Getting a puppy was not something I ever really thought we would do. But then we met his parents and we couldn’t say no. We always had an excuse: Daddy’s allergic, we like to travel, our yard is too small, it’s a lot of work, and on and on we went. But when we were traveling our cousins told us that their very cute, well behaved, amazing Australian Shepherds would be having puppies in the spring, our girls wouldn’t let it go, and we had lots of time on the road to discuss bringing a puppy into our house and how much fun it would be and also how much work it would be. The difference between the puppy’s mom and dad is that they are living on a working cattle ranch, not in the city. But in the end we still said yes, and my husband (crazy as it sounds) drove down to Texas to bring that little guy back to the city for us, and here we are now – literally, he is trying to make a little spot for himself on my lap as I write, my furry toddler (aka Shark Puppy).
Yes, he is adorable and sweet but he is also A LOT of work. Not only is he a puppy, but he is a male, Australian Shepherd, which means he is super smart and very energetic – right now he is sweet and calm because we had a 4 mile walk this morning, but when he gets tired on said walk, or just wants to go crazy for whatever reason, my jacket takes the heat.
And this is the part I am trying to figure out. What makes these puppies so crazy? And can I (and my clothes) really make it for the next 2 years this way? Everyone that has had dogs have told me “Puppies are hard,” “Oh he’s a puppy he’ll grow out of it,” “That’s what they do.” I get it, it is hard, but how do other people handle it? Do you let them tear up your coats and just say o’well? Or do you hold their mouth closed and their head down and tell them NO! And hope for the best? That’s what I did, I need to make sure he knows I am in charge and that biting my clothes is not acceptable. I am not hurting him, I am just exerting my power and trying to show him who’s the boss. In the end, the craziness with the coat was probably only 3 minutes out of an hour long walk, so really he was doing pretty good and once I told him who was in charge, he behaved, but I still don’t get why and what happened to make him go bananas.

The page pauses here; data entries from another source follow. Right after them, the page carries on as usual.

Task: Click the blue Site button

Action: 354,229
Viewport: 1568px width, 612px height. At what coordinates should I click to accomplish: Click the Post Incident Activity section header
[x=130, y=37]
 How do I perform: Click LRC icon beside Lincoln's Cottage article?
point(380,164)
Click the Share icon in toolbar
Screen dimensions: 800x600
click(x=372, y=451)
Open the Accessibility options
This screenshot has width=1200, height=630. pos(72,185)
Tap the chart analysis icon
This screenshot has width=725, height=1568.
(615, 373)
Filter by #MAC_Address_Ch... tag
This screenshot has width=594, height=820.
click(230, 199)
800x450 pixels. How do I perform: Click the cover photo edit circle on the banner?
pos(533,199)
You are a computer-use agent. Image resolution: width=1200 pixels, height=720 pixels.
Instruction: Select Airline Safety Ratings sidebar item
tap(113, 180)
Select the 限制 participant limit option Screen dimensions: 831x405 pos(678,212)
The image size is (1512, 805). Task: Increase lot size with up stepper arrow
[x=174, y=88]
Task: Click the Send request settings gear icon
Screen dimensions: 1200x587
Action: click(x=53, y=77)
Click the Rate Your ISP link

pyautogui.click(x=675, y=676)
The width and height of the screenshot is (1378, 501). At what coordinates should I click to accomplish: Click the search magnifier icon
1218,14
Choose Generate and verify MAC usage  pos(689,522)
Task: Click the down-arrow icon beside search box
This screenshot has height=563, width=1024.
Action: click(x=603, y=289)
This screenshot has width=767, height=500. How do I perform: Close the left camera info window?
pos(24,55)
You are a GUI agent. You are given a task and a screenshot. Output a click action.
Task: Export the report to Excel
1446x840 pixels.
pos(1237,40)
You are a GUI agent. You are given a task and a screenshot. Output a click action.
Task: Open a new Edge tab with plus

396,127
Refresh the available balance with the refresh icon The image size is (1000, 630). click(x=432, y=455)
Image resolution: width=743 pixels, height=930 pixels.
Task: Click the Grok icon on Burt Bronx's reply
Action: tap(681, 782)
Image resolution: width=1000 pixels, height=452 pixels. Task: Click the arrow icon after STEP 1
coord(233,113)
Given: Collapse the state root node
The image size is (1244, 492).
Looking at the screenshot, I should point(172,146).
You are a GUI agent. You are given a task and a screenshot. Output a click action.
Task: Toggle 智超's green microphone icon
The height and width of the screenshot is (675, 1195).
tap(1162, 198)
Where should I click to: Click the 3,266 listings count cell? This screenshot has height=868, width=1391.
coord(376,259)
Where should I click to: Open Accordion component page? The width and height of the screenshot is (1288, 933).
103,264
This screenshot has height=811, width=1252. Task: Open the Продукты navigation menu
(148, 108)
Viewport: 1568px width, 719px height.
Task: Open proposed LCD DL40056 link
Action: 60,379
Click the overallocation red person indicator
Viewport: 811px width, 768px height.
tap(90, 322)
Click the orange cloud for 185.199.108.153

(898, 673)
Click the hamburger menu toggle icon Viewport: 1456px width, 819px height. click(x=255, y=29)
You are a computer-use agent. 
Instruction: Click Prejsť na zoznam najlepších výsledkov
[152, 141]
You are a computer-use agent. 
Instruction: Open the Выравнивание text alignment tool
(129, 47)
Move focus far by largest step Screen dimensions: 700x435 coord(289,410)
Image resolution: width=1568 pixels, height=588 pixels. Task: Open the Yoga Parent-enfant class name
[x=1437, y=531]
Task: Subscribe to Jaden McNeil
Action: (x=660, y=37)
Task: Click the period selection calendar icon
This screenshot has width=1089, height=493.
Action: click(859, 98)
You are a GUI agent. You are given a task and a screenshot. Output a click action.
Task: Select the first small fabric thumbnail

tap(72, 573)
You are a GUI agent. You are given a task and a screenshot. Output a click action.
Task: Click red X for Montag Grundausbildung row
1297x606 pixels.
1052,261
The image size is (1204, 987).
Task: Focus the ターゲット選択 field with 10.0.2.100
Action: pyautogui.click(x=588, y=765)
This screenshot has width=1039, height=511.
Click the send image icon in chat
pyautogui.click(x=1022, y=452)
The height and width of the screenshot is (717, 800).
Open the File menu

We have been taking puppy obedience classes, we go to Sound Animals in Seattle, which has definitely helped us with the basic commands – Come, Stay, Sit, Down, these things we are getting and really these classes are for our whole family to learn the commands the same way so we can keep them simple and consistent for our pup. We have a few more weeks of the basics, but I think we will continue on until he graduates fully. I don’t think extra training can hurt. I also have heard of places where dogs like mine can go and use their natural instinct to herd sheep. We are still a little young for places like Ewe-topia, but this training program, Mighty Mutt, on Vashon Island, sounds like it could be right up our alley for training and letting him get some of his crazy out.
Overall, now that this little guy is in our lives I can’t imagine it any other way. We are excited to get him out and explore all sorts of different things like camping and beaches and parks and running. We knew it would be a big task and we are up for the challenge, we will do what we need to do to make him a good, well behaved dog and I am going to get over my mom/dog guilt when I leave him in the crate to go out to lunch or run errands.
I am curious what other dog/puppy owners think about the first 2-3 years of puppy’s life: Does it get easier? When? How do working families deal with leaving a puppy at home all day? What are other ways to get them to stop mouthing? Do you just give up your yard and assume everything will be destroyed? Anything else that is helpful that has made your dog more relaxed and calm? Bring it on… we are open to any and all suggestions.